Album Review: Tenille Townes - “Masquerades”

We check out the latest release from the rising star behind the song "When's It Gonna Happen."

There’s not another vocalist like Tenille Townes in country music. With her highly-introspective lyrics, Townes, a native of Grand Prairie, Alberta in Canada, has grown up in the Canadian country music world’s eyes as she’s released several albums and EPs prior to the release of Masquerades, including 2020’s The Lemonade Stand. Masquerades is Tenille's follow-up EP and the lead single, “When’s It Gonna Happen,” became her sixth Top 10 hit on the Canadian Country radio charts. The production on the album is handled largely by collaborators she writes with or has written with Alex Hope handling two tracks (“When You Need It” & “Villain In Me”), Pete Good two others (“When’s It Gonna Happen” & “Same Road Home”), Townes and Jaxon Hargrove one (“Shared Walls”) with Daniel Tashian and Ian Fitchuk handling production on the closing track “Light In Your Eyes.” While such diverse producers might sink most albums, with the singular talent that Tenille Townes is, she serves as the thread which ties everything together.

The self-reflective “Villain In Me,” co-written with Alex Hope, is actually about how we’re our own worst critics, even when our Instagram pages may be full of sunshine and roses for the public to see. It’s a stark reminder that just because someone has put on a “mask” doesn’t mean they’re not dealing with things quietly or in a battle with themselves. It’s a stunning song, one that is largely acoustic and showcases just how well Townes is at emoting and is the kind of song that songwriters pull out at The Bluebird Cafe when in a writer’s round. There are a couple of duets on this record, “Shared Walls” with BRELAND and “When You Need It” with Wrabel. Both show different dynamics of Townes modern country music sounds, the former a song about neighbors who help each other, even if it’s only the “hey, I’m here if you need me” kind of help. The latter is a slow-burning ballad about being a shoulder to cry on when your friend needs you. It’s another song (like “Villain”) which showcases an artist unafraid to take on the darkness from inside and share it with the world so in a way, these songs are much like “When You Need It,” itself is. Something that’ll be there to help you get through the bad things in the world.

Co-written with Dan Wilson, the Grammy winner co-writer for stars like The Chicks, Chris Stapleton and Adele, “The Sound of Being Alone” also benefits from Wilson’s production and it brings a song which could crossover to other music playlists and charts if released. The moody rocker (also co-written with Maggie Chapman) is yet another one where Townes is singing about loneliness or emotions, this one about not finding one to spend your life with. It’s more allegorical but the whole production is moody with a sing-a-long vibe as we ALL have felt that emotion. “Same Road Home” has a mainstream country radio vibe to it where Townes sings detailed lyrics with anthemic production and melody about the need to feel connection while on a journey to “the same road home.”

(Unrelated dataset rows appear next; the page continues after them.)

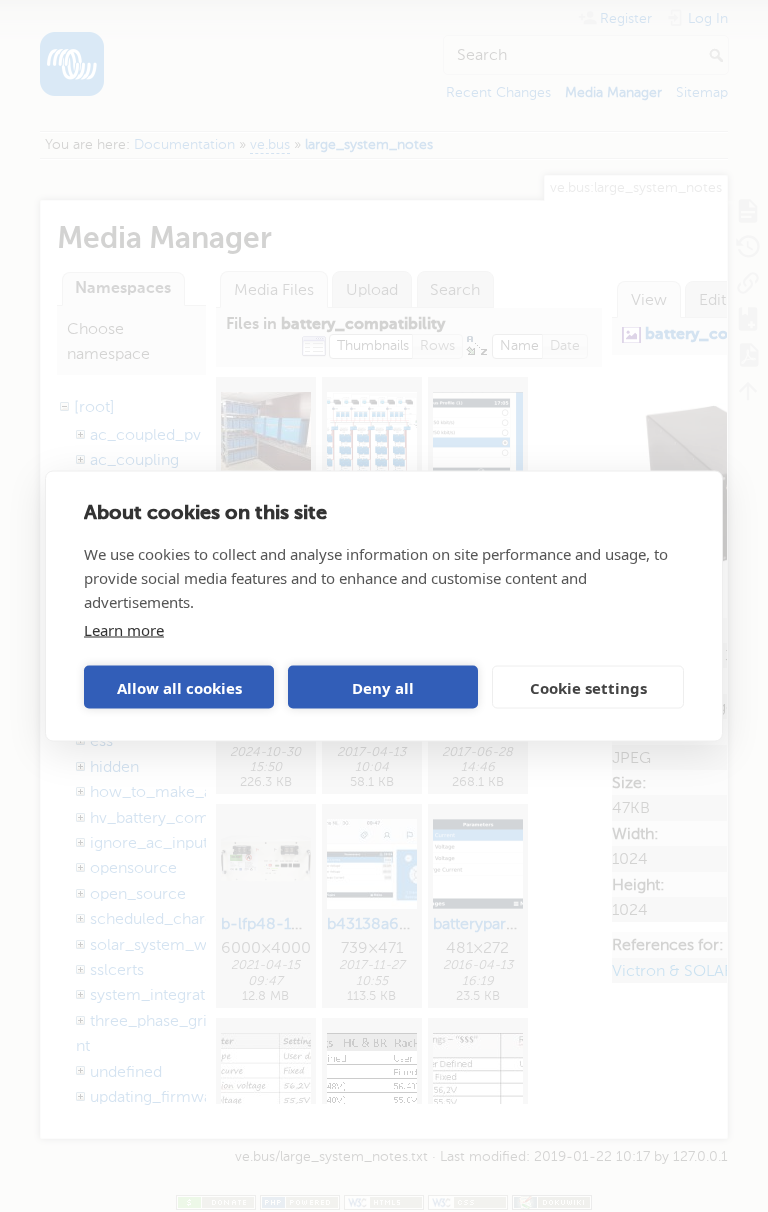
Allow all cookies (179, 687)
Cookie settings (588, 687)
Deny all (383, 687)
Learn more (124, 630)
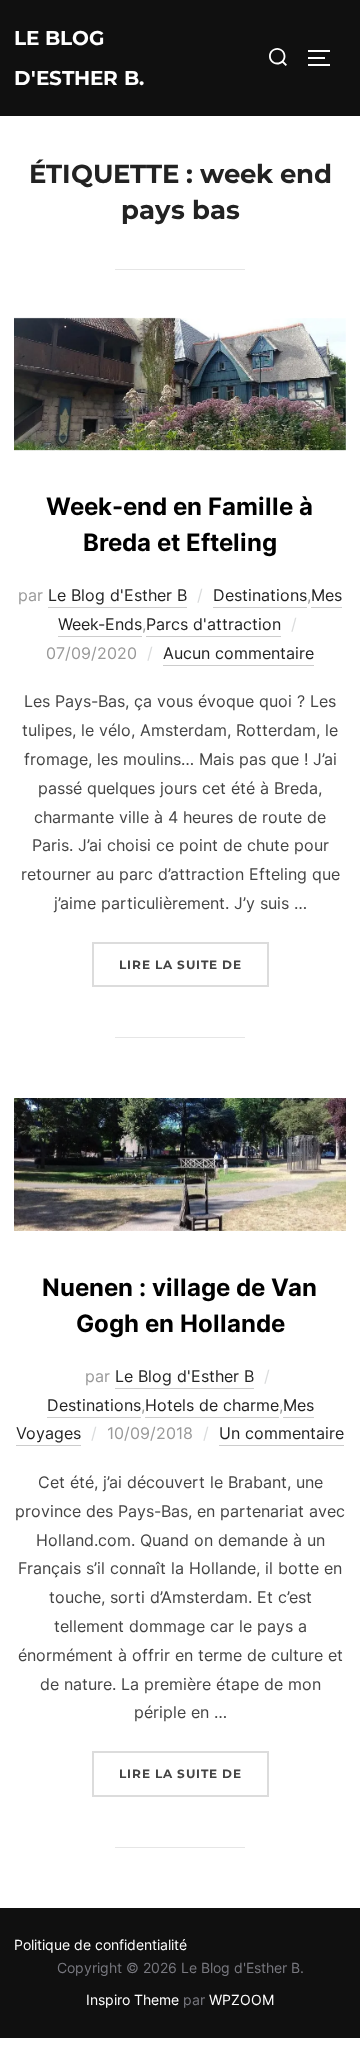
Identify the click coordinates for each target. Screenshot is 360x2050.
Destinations (260, 595)
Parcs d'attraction (213, 624)
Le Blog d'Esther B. (79, 58)
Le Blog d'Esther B (117, 595)
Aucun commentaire (238, 653)
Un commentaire (281, 1433)
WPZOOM (241, 1999)
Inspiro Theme (132, 1999)
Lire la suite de (194, 964)
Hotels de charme (212, 1405)
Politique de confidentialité (100, 1944)
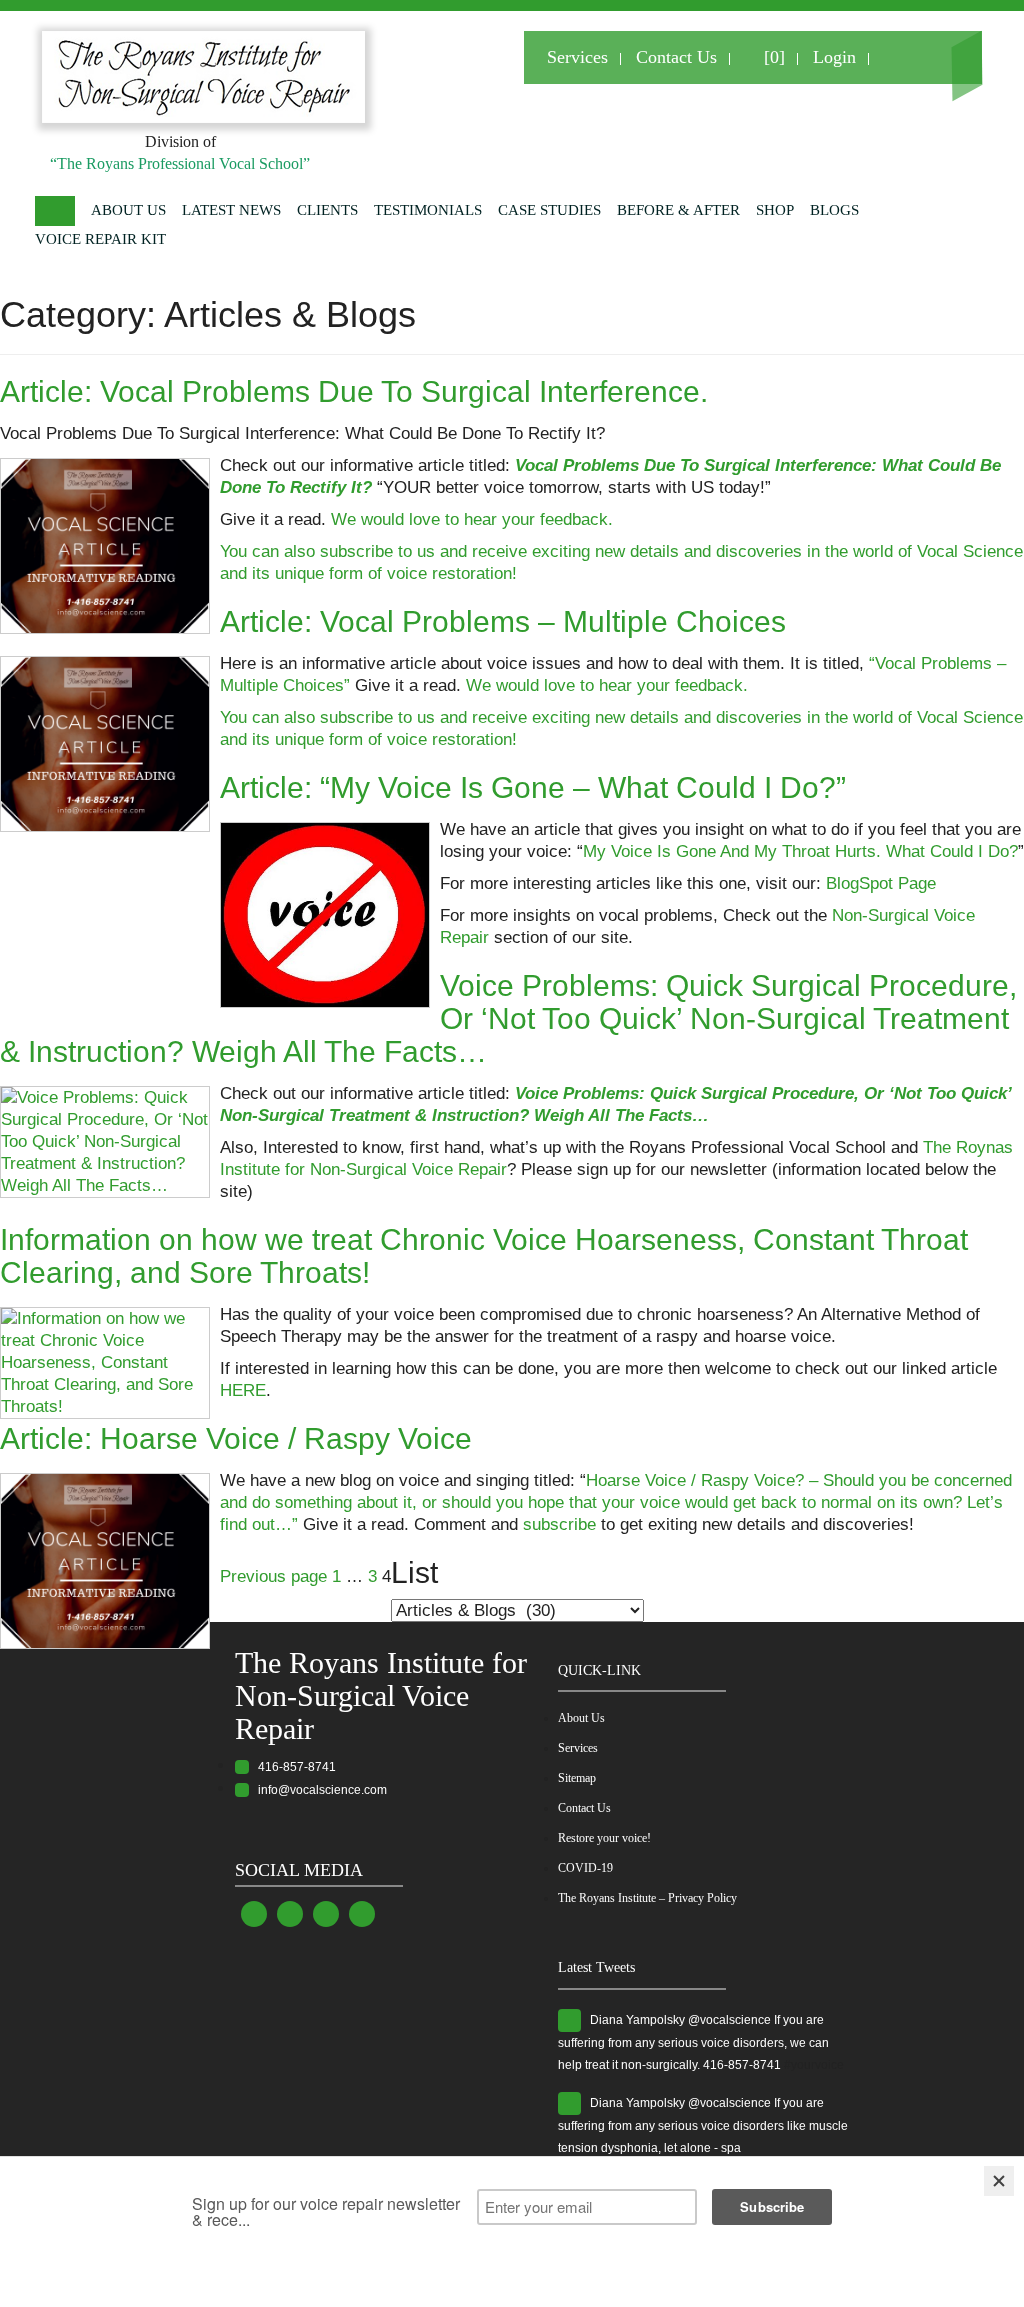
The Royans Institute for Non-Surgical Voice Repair (381, 1695)
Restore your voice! (604, 1838)
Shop (775, 210)
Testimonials (428, 210)
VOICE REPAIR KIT (100, 239)
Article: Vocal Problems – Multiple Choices (503, 621)
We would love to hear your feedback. (472, 519)
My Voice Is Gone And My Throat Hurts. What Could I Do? (800, 851)
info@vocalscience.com (318, 1790)
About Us (128, 210)
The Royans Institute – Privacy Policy (647, 1898)
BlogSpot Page (881, 883)
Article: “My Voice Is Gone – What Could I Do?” (533, 787)
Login (834, 57)
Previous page (273, 1576)
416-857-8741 (292, 1767)
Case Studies (549, 210)
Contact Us (676, 57)
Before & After (678, 210)
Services (577, 57)
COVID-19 (585, 1868)
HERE (243, 1390)
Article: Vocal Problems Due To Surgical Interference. (354, 391)
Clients (327, 210)
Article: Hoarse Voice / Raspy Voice (236, 1438)
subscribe (559, 1524)
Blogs (834, 210)
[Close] (999, 2181)
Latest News (231, 210)
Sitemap (577, 1778)
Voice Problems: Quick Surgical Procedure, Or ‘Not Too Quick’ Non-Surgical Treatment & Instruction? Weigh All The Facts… (508, 1018)
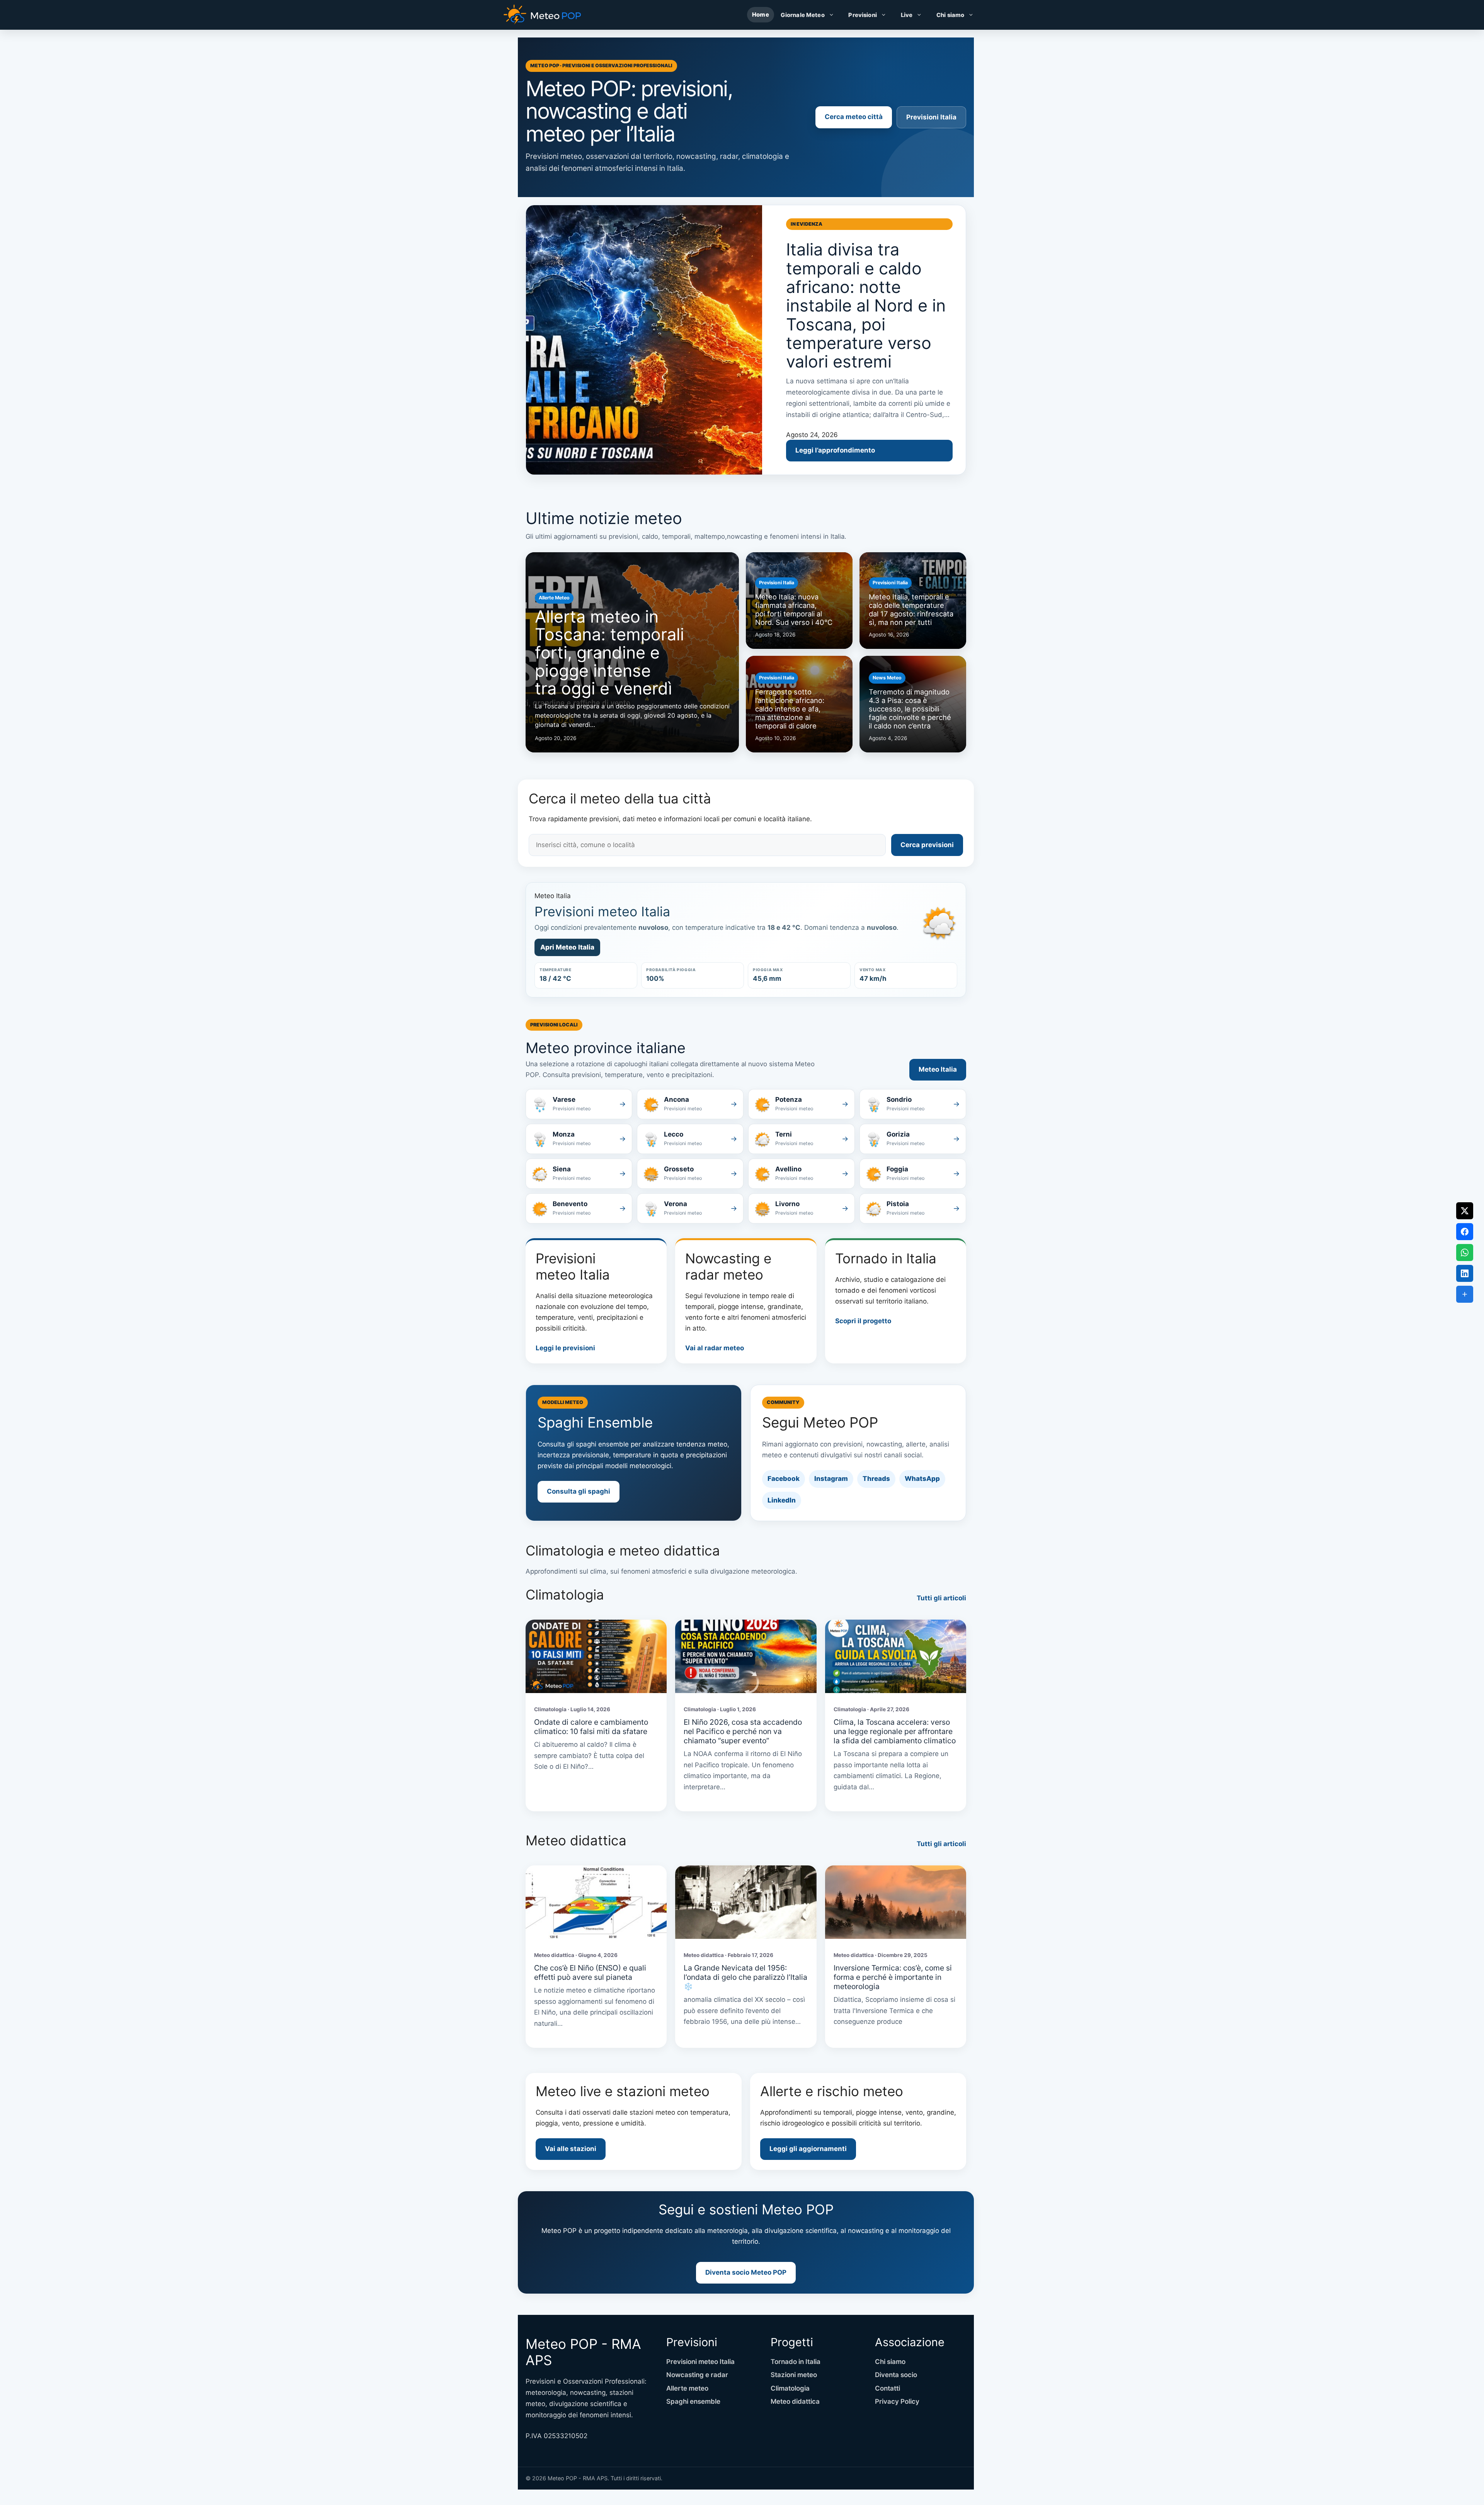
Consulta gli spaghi (578, 1491)
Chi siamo (950, 14)
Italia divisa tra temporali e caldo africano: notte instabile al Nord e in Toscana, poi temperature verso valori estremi (866, 305)
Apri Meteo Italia (567, 947)
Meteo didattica (795, 2401)
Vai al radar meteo (714, 1348)
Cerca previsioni (927, 845)
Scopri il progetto (863, 1321)
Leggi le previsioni (565, 1348)
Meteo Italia (938, 1069)
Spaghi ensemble (693, 2401)
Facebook (784, 1478)
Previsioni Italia (931, 117)
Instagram (831, 1478)
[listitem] (579, 1104)
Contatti (887, 2388)
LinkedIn (782, 1500)
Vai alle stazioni (570, 2149)
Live (907, 14)
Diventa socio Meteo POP (745, 2272)
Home (760, 14)
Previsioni (862, 14)
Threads (876, 1478)
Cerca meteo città (854, 117)
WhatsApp (922, 1478)
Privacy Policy (897, 2401)
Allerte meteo (687, 2388)
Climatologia (790, 2388)
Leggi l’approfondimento (835, 450)
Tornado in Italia (795, 2361)
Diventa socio (896, 2375)
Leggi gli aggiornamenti (808, 2149)
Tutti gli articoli (941, 1598)
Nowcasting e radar (697, 2375)
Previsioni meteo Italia (700, 2361)
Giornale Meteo (803, 14)
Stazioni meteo (794, 2375)
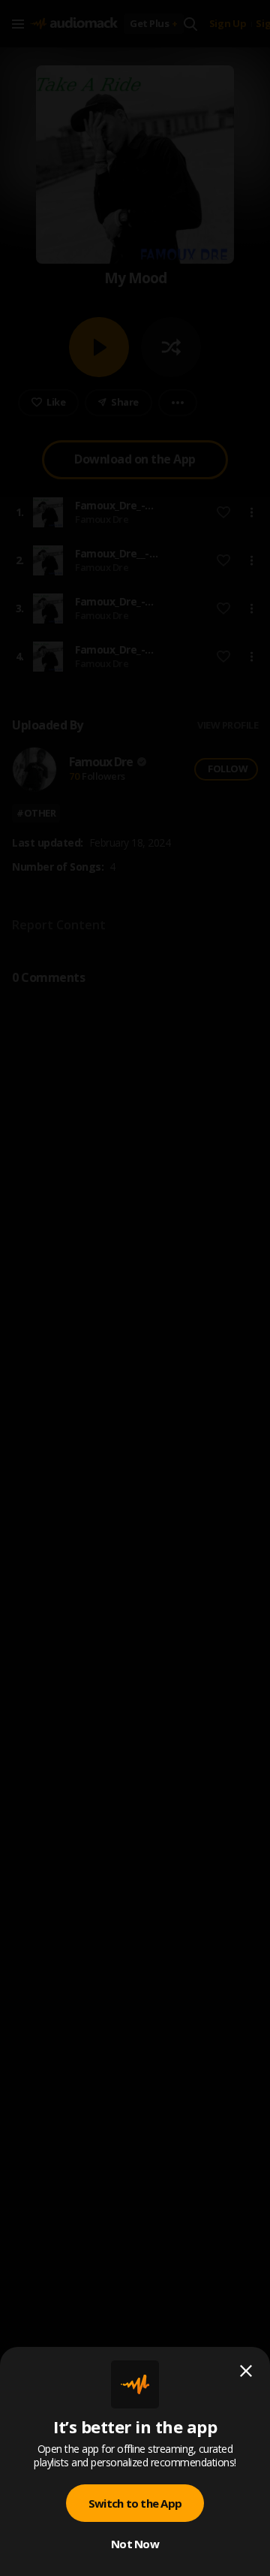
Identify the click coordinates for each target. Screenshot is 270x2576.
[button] (135, 1288)
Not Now (135, 2543)
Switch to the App (135, 2503)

The EP closes out with “Light In Your Eyes” and much like Tashian and Fitchuk’s production for Brett Eldredge and Kacey Musgraves, there’s a vibe to the song, a soaked in the seventies AM radio vibe and it works great as a closer to Masquerades, another step in Tenille Townes move towards stardom as her own singular country artist. There are definitely outside sounds pulled into the music found on Masquerades but it all works in the modern country music world where there are fewer and fewer boundaries to bust through on the way to the top.